(EXERCISE):
Lay out the material from the line with "This screenshot has height=581, width=1024." through the end of the material as a two-column CSV with the headers request and answer. Give one row per request, putting its text and its answer each in one quoted field with line breaks replaced by spaces.
== LISTED ENTRIES ==
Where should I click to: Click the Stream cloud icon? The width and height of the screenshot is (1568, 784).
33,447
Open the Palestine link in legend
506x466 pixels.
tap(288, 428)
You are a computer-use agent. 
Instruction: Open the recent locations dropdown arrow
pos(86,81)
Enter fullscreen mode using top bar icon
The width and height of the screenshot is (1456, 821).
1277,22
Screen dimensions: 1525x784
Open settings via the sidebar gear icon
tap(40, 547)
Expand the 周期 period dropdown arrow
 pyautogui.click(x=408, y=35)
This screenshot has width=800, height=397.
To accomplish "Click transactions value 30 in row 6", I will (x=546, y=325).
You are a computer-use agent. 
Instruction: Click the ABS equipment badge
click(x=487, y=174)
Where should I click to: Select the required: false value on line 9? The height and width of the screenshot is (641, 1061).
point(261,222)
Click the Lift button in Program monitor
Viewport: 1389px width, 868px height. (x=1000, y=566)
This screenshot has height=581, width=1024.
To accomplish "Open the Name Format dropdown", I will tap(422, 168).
===
(WRITTEN REPLY):
request,answer
"This screenshot has height=581, width=1024. To accomplish ""Open the Name Format dropdown"",","I will tap(422, 168)."